(EXCERPTED PASSAGE):

_ _ _ _

Categories: Living with Brain Injury

In many ways, Blake Hyland is a typical twentysomething. He will soon graduate from college and is planning for a career as a child life specialist in a hospital. He works part-time at a coffee shop to have extra spending money, and he dreams of having a family down the road.

Blake is also eight years into his recovery from a severe brain injury, after experiencing the equivalent of a head-on collision at 60 miles per hour when he hit his head on exposed concrete during a gymnastics routine. Blake’s parents, Pat and Cindy, were told repeatedly that he would neither wake from his coma, nor, if he did, ever live independently.

Today, as Blake prepares to graduate magna cum laude from Texas Tech University majoring in communications with a minor in child life development, he is celebrating the nationwide release of documentary that follows his recovery: Hi I’m Blake. His goal is to inspire others to have hope.

“People living with a brain injury are the same as everyone else,” says Blake. “We should be embraced for what we can do.”

A Platform for Awareness and Hope

 

“If you take the time to know people with brain injury, you get to know they are the same person as they were before, just trapped inside their body,” says Blake. “I may sound and look different, but that has nothing to do with the person I am.”

While Blake has made enormous strides in his recovery, there are still lingering effects of his brain injury. He is still regaining the coordination in his right hand, arm, and foot, and he had to learn how to write with this left hand. His short-term memory deficit continues to improve as does his situational awareness, recognizing what to say and what not to say.

None of this has stopped Blake who, according to family, friends, and Blake himself, has “never had bad day,” always maintaining a positive and happy spirit.

“You can talk to people and, educate them, but unless they feel, it does not resonate,” says Pat. “We want people to understand the emotional side. Blake is able to be that voice for disabilities to provide that needed emotional connection. He can articulate what he has been through and the results.”

_ _ _ _

(INFORMATION):
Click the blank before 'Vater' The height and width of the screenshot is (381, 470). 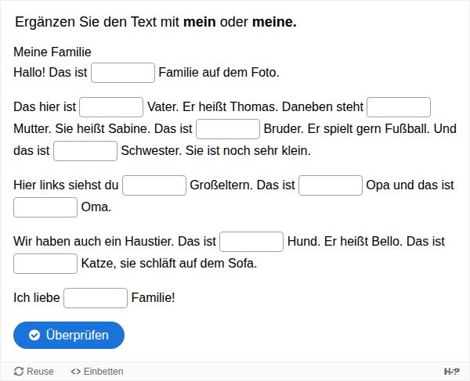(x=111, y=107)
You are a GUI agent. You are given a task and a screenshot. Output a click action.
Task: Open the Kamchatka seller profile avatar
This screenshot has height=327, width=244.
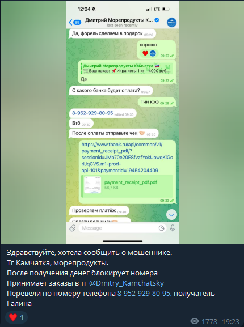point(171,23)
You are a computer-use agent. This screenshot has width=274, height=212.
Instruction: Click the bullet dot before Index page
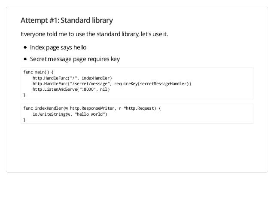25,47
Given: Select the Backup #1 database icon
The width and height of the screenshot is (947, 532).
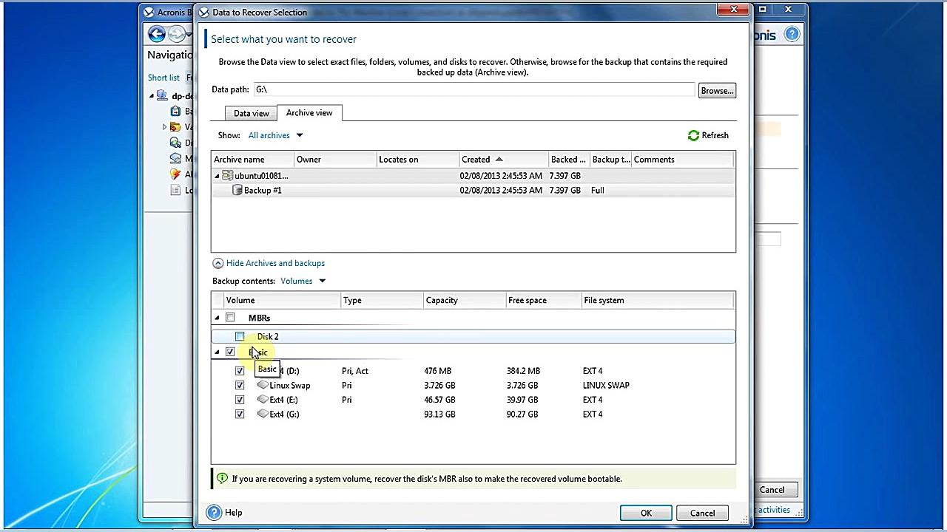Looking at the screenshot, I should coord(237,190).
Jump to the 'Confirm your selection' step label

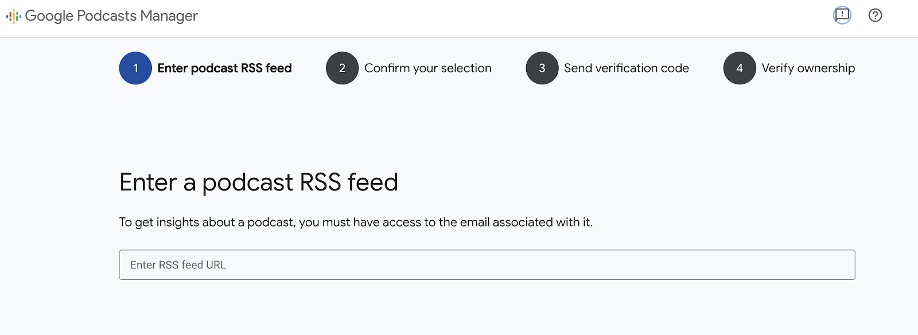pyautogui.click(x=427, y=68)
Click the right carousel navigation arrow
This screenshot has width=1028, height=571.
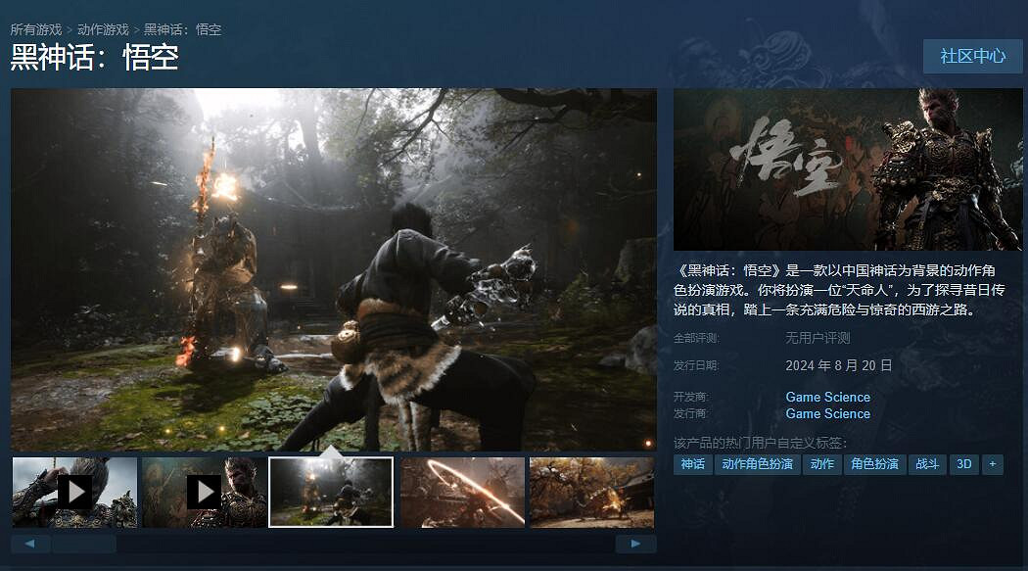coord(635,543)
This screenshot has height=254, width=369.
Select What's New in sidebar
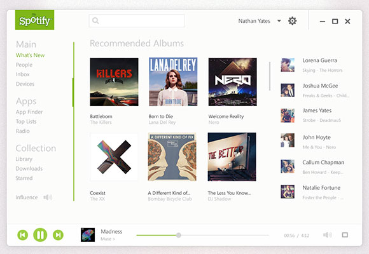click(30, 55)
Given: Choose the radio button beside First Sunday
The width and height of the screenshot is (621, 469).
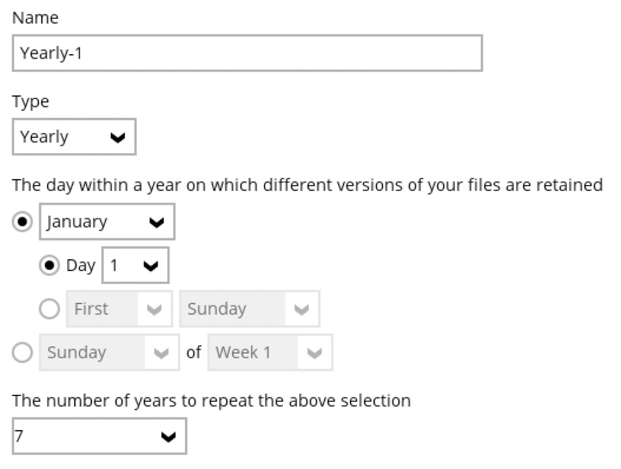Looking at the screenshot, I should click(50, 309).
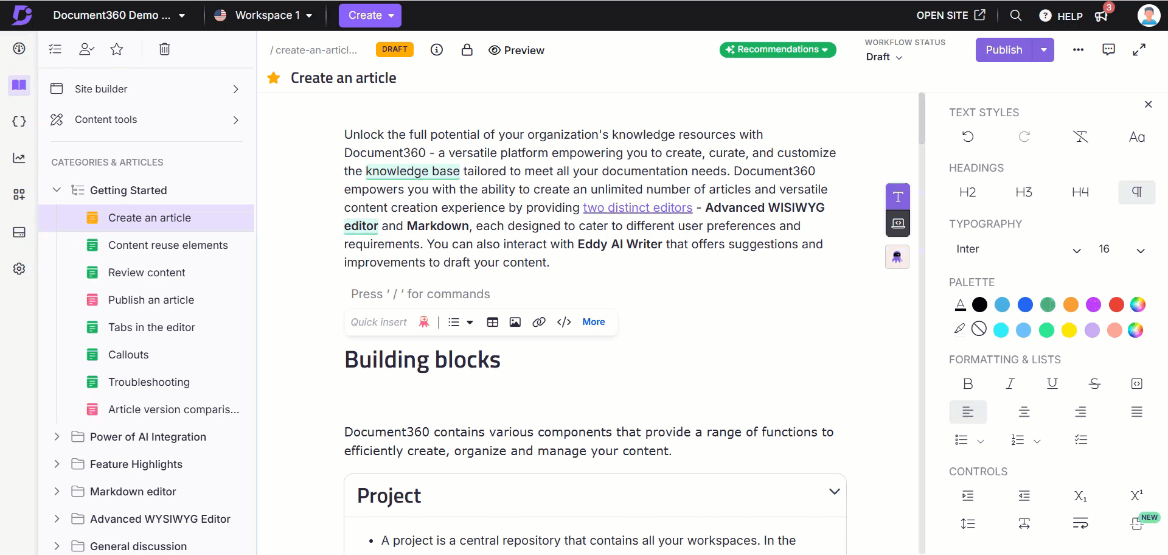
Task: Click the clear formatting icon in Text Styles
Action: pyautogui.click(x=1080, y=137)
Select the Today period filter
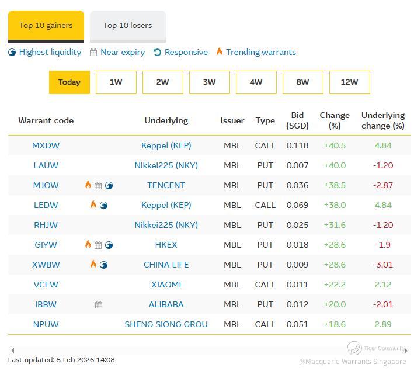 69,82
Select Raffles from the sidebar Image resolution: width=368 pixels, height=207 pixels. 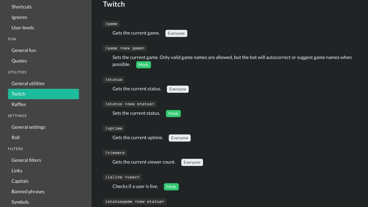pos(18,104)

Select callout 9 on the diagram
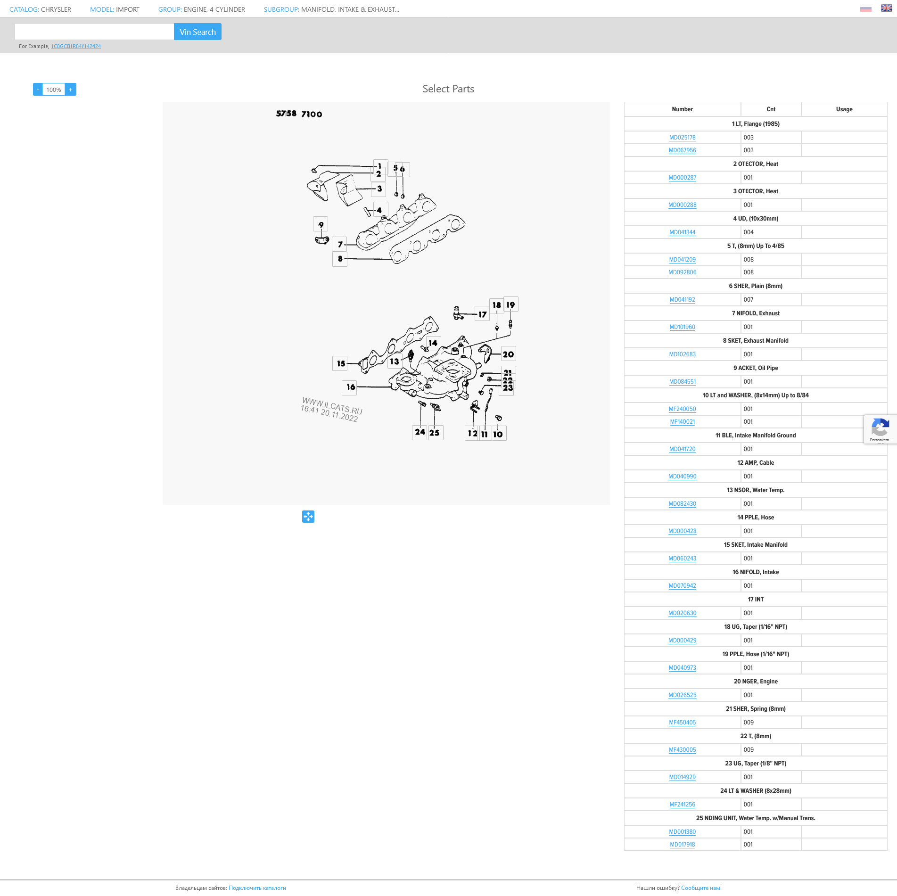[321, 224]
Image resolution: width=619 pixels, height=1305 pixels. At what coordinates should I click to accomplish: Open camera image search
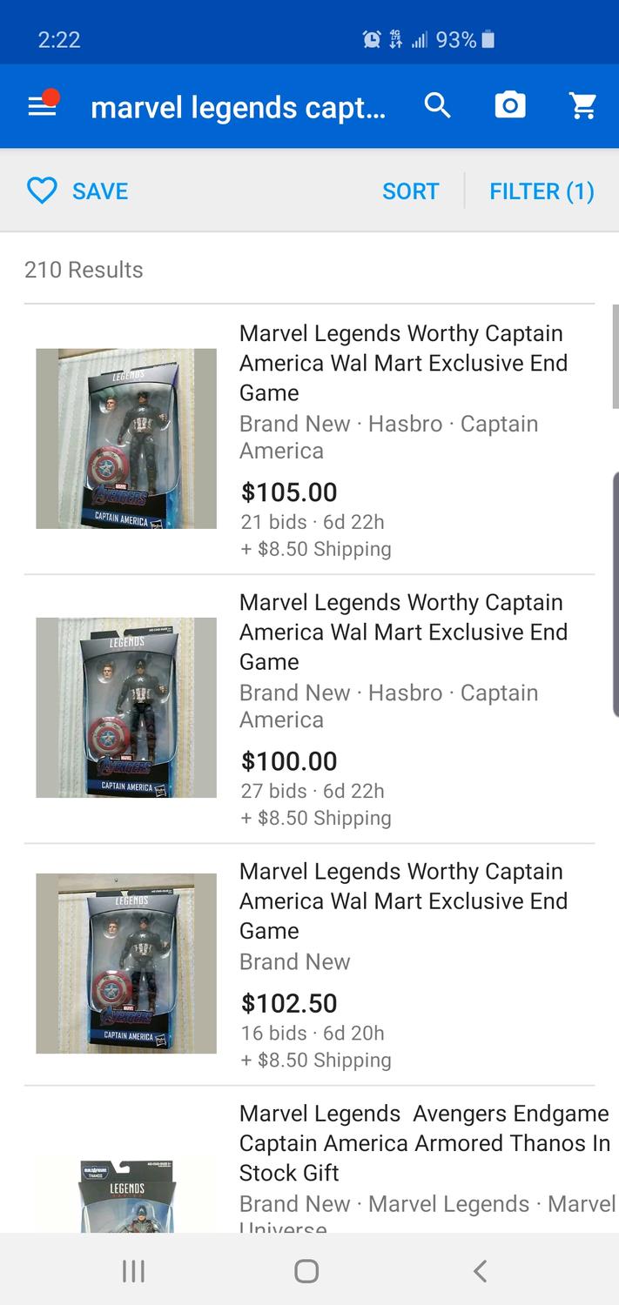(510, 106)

_ _ _ _

(TASKS TO COMPLETE):
**1)** Copy the article about Blake Hyland word for word, from "Categories: Living with" down to "down the road.".
**2)** Name every person the article about Blake Hyland mentions by name.
**3)** Continue the article about Blake Hyland from its last sentence.
You won't need the entries to do any of this.

(TASK-BY-TASK ANSWERS):
**1)**
Categories: Living with Brain Injury

In many ways, Blake Hyland is a typical twentysomething. He will soon graduate from college and is planning for a career as a child life specialist in a hospital. He works part-time at a coffee shop to have extra spending money, and he dreams of having a family down the road.

**2)** Blake Hyland, Pat, Cindy

**3)**
A Need for Advocates

The Hylands recognize Blake’s ability to inform the public about what people living with brain injury need.

“During Blake’s recovery, we realized we had to fight for his care,” says Pat, “people with brain injury need advocates, otherwise, they give up and go home. So much more is possible when a survivor has access to rehabilitation.”

Cindy knows this all too well. She pushed the school district where Blake resided during inpatient rehab to continue his schooling. As a result, Blake was able to graduate school on time with his classmates.

The Hylands believe connecting with BIAA was an important step. “BIAA explained to us that a state mandate required insurance companies to pay for any and all medically-necessary brain injury treatment, says Pat, “this gave us hope.”

Now, through Hi I’m Blake, Blake and his family want to pay that hope forward.

“I want to give people hope,” says Blake, “I was given less than 50% chance of living. Now I am getting ready to graduate college. It was the grace of God and strong mother who advocated for me that everything to do with it.”

Blake’s long-term goals are to live independently, get married, have a family with “at least one boy,” and to have a fulfilling career, both as a public speaker and working in a hospital setting.